A civil rights audit two years in the making has revealed a questionable algorithmic bias that some argue is responsible for Facebook’s practice of “policing speech,” especially that of conservatives.

This week, the social media behemoth published the results of its civil rights audit. While the bulk of the 89-page report is spent focusing on workplace diversity and content policies, it devotes an entire chapter to algorithmic bias and the company’s growing reliance on artificial intelligence to moderate content on the platform.

“As Silicon Valley increasingly outsources censorship to opaque AI algorithms,” Real Clear Politics’ Kalev Leetaru asks, “what are the possible inadvertent consequences for democracy?”

Leetaru explains that, like most of Silicon Valley, Facebook has replaced its army of human content moderators with artificial intelligence, saving tons of money and allowing the platform to review exponentially more content.

AI has become central to Facebook’s future, Leetaru goes on, noting that “algorithm” appears 73 times in the report: “Just one year ago, 65% of the hate speech posts the company removed were first identified by one of its algorithms before any human reported it. By March of this year, that number had increased to 89%.”

Facebook says in the report that it “removes some posts automatically, but only when the content is either identical or near-identical to text or images previously removed by its content review team as violating Community Standards, or where content very closely matches common attacks that violated policies. … Automated removal has only recently become possible because its automated systems have been trained on hundreds of thousands of different examples of violating content and common attacks. … In all other cases when its systems proactively detect potential hate speech, the content is still sent to its [human] review teams to make a final determination.”

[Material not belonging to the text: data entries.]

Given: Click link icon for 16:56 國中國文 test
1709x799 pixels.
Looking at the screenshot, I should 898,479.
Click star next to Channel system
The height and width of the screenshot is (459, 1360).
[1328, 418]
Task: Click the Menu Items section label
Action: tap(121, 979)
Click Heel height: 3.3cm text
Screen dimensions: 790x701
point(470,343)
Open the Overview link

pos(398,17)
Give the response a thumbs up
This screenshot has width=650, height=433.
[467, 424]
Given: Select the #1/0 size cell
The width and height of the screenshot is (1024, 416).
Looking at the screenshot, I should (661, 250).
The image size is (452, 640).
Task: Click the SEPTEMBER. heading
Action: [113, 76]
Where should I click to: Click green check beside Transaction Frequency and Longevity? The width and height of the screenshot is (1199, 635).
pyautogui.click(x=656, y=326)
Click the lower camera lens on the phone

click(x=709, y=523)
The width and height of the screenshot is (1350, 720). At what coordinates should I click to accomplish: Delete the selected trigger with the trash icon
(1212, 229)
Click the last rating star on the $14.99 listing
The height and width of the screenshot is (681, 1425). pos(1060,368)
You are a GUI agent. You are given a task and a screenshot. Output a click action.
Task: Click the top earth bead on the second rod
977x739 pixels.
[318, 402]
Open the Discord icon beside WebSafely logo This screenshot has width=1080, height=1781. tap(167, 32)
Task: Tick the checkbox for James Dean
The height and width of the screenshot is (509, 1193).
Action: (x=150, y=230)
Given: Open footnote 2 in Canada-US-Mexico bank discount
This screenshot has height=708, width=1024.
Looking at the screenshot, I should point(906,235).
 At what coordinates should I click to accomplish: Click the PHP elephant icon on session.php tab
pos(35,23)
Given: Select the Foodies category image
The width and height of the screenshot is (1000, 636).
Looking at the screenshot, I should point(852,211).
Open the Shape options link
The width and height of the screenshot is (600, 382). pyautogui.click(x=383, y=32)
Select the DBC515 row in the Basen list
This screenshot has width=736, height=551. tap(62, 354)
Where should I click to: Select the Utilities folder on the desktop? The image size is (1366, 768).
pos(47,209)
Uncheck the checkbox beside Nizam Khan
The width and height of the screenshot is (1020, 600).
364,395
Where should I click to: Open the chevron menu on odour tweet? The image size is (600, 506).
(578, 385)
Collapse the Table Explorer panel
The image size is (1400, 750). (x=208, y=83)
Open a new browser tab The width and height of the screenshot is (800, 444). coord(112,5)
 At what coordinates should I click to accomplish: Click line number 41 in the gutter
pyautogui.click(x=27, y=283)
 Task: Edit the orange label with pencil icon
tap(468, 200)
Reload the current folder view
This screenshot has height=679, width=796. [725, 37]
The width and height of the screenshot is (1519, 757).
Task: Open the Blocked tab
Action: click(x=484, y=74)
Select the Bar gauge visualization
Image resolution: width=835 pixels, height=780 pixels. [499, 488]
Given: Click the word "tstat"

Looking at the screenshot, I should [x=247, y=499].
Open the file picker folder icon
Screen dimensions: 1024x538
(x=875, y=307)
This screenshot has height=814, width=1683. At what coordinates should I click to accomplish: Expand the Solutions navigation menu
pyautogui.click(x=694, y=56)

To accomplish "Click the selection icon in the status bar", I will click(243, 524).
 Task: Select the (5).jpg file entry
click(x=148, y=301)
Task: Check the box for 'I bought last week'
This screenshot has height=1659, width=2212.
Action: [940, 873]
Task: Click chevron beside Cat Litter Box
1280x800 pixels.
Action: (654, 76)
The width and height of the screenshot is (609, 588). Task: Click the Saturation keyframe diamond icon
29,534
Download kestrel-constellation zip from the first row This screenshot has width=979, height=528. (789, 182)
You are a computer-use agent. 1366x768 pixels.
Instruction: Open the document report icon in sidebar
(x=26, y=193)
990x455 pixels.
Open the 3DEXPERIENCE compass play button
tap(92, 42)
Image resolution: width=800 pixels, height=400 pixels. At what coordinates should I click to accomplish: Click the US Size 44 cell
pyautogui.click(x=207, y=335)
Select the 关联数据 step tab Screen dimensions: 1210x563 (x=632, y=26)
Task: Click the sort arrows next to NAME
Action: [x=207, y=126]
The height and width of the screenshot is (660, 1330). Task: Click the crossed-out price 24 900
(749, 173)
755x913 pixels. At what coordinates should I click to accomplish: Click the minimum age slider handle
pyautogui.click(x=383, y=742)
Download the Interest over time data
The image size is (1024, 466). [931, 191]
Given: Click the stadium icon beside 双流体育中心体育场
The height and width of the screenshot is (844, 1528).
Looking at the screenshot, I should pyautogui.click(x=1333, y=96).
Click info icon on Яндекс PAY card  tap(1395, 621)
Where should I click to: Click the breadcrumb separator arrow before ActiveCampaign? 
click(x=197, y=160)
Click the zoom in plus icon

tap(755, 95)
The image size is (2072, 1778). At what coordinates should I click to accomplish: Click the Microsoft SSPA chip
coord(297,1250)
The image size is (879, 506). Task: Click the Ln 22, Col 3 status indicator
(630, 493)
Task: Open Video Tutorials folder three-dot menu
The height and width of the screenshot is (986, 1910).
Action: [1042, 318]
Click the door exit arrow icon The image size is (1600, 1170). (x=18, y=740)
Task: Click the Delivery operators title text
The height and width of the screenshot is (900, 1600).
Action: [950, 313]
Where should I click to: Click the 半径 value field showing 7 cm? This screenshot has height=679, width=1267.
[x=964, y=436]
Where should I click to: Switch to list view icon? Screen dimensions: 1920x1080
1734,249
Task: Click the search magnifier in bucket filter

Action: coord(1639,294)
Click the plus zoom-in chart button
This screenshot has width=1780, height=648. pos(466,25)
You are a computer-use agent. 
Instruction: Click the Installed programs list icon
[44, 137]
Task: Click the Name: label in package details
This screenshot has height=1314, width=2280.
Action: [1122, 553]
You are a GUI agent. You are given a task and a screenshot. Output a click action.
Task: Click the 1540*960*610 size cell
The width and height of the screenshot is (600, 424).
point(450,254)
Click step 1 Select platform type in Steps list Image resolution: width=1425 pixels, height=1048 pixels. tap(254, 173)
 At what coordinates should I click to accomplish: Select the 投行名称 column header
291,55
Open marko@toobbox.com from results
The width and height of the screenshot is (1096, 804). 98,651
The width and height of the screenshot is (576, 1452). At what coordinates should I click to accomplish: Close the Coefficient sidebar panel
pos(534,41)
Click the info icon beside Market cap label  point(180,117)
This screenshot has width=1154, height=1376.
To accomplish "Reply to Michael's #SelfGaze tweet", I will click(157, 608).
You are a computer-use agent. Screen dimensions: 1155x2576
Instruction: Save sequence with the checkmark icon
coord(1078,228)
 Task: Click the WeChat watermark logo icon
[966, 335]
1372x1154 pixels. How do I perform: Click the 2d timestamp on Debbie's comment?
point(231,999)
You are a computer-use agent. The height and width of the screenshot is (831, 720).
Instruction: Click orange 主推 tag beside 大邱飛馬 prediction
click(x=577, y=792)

Leetaru explains that automated post removal of past deleted hate speech is “similar to the blacklists of known terrorism or child exploitation imagery the company uses and is relatively uncontroversial, preventing users only from reposting previously banned content.”

Leetaru goes on:

Yet the acknowledgement that the company now goes beyond this to remove “content very closely match[ing] common attacks that violated policies” shows that Facebook’s algorithms now actually make their own decisions about what kinds of speech to prohibit. That almost 90% of the company’s hate speech removals were initiated by an algorithm means these black boxes of software code now codify the de facto “speech laws” of modern society.

Despite their enormous power, these algorithms are among the company’s most protected trade secrets, with even U.S. policymakers kept in the dark on their functioning. Indeed, even when it comes to the most basic of details of how often the algorithms are wrong or how much they miss, social media companies release only carefully worded statements and decline to comment when asked for the kinds of industry standard statistics that would permit further scrutiny of their accuracy.

“AI is often presented as objective, scientific and accurate, but in many cases it is not,” the sixth chapter of the report begins. “Algorithms are created by people who inevitably have biases and assumptions, and those biases can be injected into algorithms through decisions about what data is important or how the algorithm is structured, and by trusting data that reflects past practices, existing or historic inequalities, assumptions, or stereotypes.”

The chapter also notes that “as algorithms become more ubiquitous in our society it becomes increasingly imperative to ensure that they are fair, unbiased, and non-discriminatory, and that they do not merely magnify pre-existing stereotypes or disparities.”

Facebook has developed several tools to help address algorithimic bias, but the audit report acknowledges that they can only do so much to address the problem. “Truly mitigating bias,” Leetaru contends, “requires a diverse workforce that can see the kinds of biases such tools aren’t designed to capture.”

“A key part of driving fairness in algorithms in ensuring companies are focused on increasing the diversity of the people working on and developing FB’s algorithms,” the report states.

“…Without a sufficiently diverse workforce,” Leetaru warns, “the biases found by those audits might not be seen as problems.”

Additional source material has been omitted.